Our company does a lot of different kinds of landscaping, but water features are something we always look forward to doing. There are advantages and disadvantages to being an all-phases landscape contractor versus just being a water feature specialist. One of the advantages is that we can land really large jobs that we wouldn’t have been able to do if we just specialized in one genre of landscaping. This is one of those cases. We landed this job specifically because we could handle the entire landscaping project, and it was a very big job: a quarter of a million dollars in all.
Part of this project involved making a functional streambed/waterfall feature that would go with the rest of the landscape and also blend in with the surrounding forest area that this property backed up to. Our challenge was to make a water feature that was as natural as possible, sounded beautiful and fit into these surroundings. It was also imperative that the water feature match the scale of the project. Our clients wanted something that would really be a main focal point in their backyard. So even though water features aren’t our only business, our goal was to build a water feature that was as good as if they were our main business. To accomplish this, we had several key phases that were imperative to succeeding in our goal.
The first thing we had to do was to come up with a design for our water feature. We work very closely with a local landscape designer, Susie Sonderen. We hired her to design this backyard landscape and water feature. After meeting with our clients and our project manager, Susie got busy creating a design where the water feature would be a main attraction but also compliment the rest of this amazing backyard. She designed a water feature that is 45 feet long and varying in width by about five to 10 feet along the way.
I really felt it was key for us to create a feature unlike anything we had done in the past. My inspiration came from reading a book called “The R.I.S.E. Method” by Rick Bartel. This book really changed my way of thinking when it came to water features. I felt it was important for everyone involved with the construction of this water feature to read the book as well. So I handed a copy of the book to our project manager, Brad Steyskal. He read it and was also very impressed. He had our construction foreman and each of the members of our install crew read it as well. It was the methods that Rick teaches in that book that really helped us to think outside the box and create a water feature that looked very natural and unique.
One of our goals was to add some unique features to this water feature that you wouldn’t normally see in every water feature. We started by implementing a large rock bubbler that the client already had on site. This would be one of the spillways at the top of the water feature. But to make it even more unique and natural, we installed two more spillways as well, using hidden biofalls units near the top of the water feature. The installation of three different valves allowed us to increase or decrease the flow from each of the three water sources. When dialed in just right, it is difficult to tell where the water is actually coming from in this water feature, even when you are standing right next to it. So having multiple spillways was one of the things we implemented to make the water feature unique.
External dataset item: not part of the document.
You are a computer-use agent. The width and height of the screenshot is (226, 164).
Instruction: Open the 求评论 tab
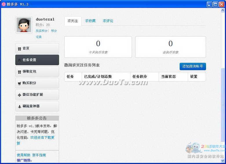click(108, 21)
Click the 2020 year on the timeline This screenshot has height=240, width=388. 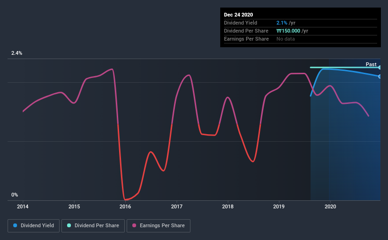[330, 206]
Next, our designer had the idea to install a small footbridge that would run over the water feature. This created a lot of visual interest but also allowed us an amazing lighting opportunity for the next phase of our water feature. We found a bridge online at mastergardenproducts.com and installed it over the stream. We then tied some of the natural surroundings into the water feature. We used fallen logs that were on the property and had moss growing on them and placed these inside and around the edges of the water feature. Instead of bordering the water feature with only rock, as we had often done previously, we installed soil and mulch and logs right up to the edge of the stream, which helped it blend into the surrounding landscape well. One final unique feature we installed was a variable-speed pump with remote control. It allows the owner to turn the flow of the water feature up or down with a little key fob. This was something that the homeowners were excited about because they would have something that none of their friends would have.
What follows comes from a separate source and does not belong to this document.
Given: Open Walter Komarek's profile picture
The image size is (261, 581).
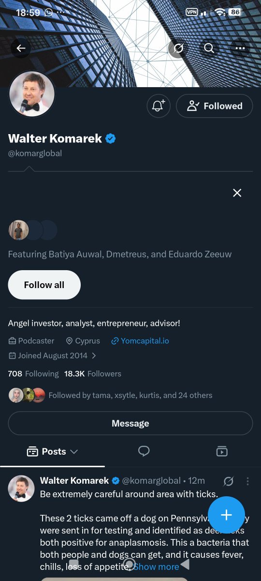Looking at the screenshot, I should pyautogui.click(x=32, y=95).
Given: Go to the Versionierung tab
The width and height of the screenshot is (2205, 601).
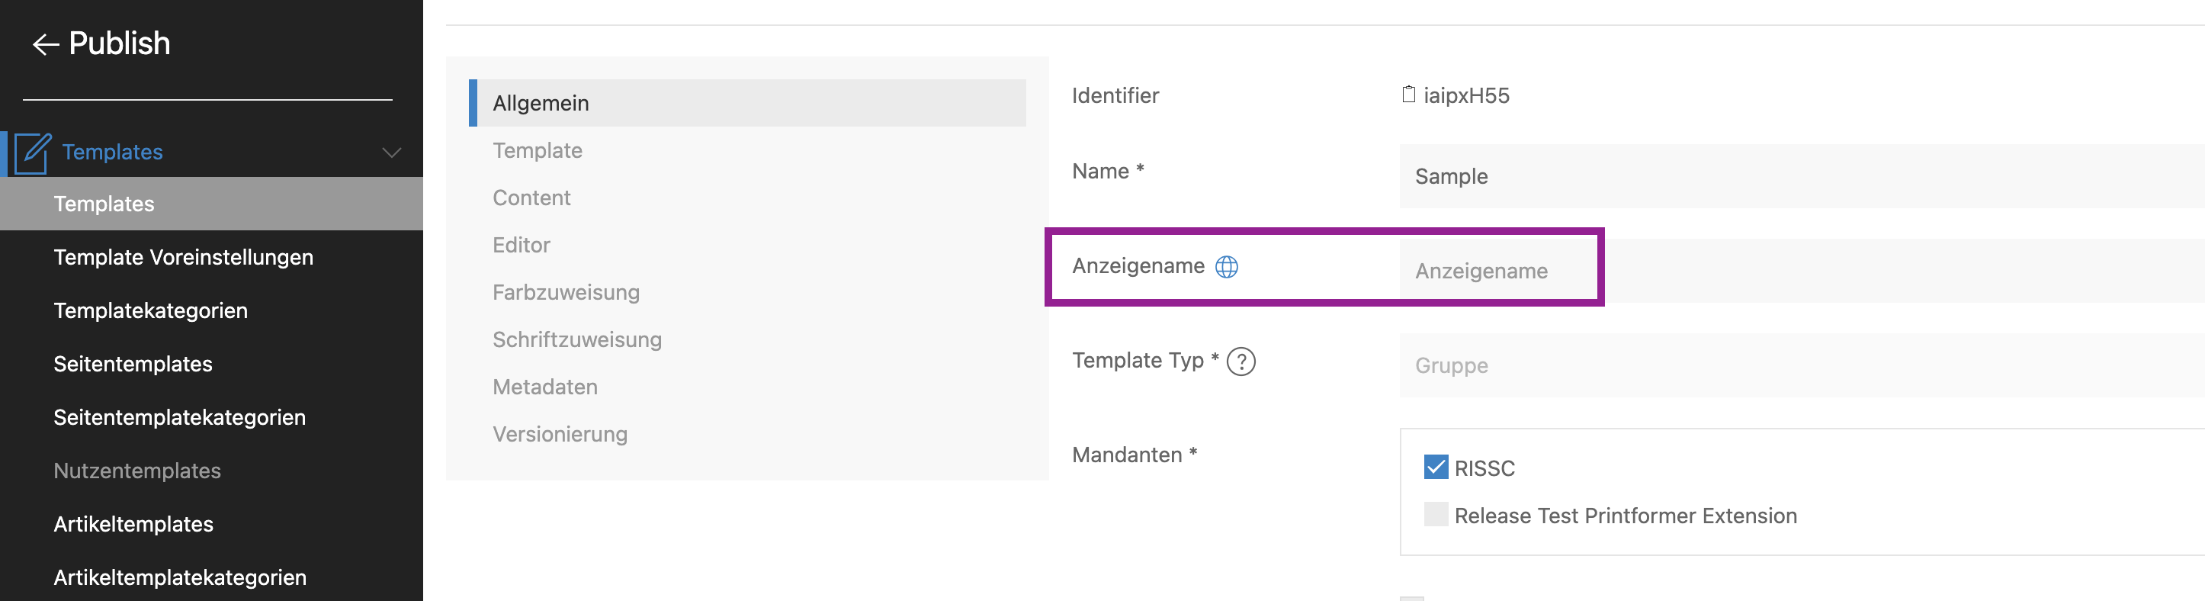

After we had completed the project, our next phase was to add outdoor lighting. We installed an 18-inch LED light bar (Kichler Design Pro LED) underneath the bridge to shine down on the water feature. That turned out to be a very nice effect. In addition, we installed three accent lights on different sections of the water feature. Since there was a pathway next to the water feature, we also installed a few lights along the pathway that helped create a nice soft glow into the water feature area as well.
The final project was a result of all of our past experience, inspiration from Rick’s book, a great design and some creative ingenuity on all our parts, all combined to create one of our most successful water feature projects to date.
It took a little over a week for a team of three workers to install this water feature and the lighting around it. Our client ended up with a water feature that was natural, fit into its surroundings and was something unique that will serve as a talking point when entertaining guests. Our clients were thrilled with the end result and our workers learned a lot. We accomplished our goals and made good profit on the job. We now have another nice water feature to add to our portfolio. All in all, this was an ideal job.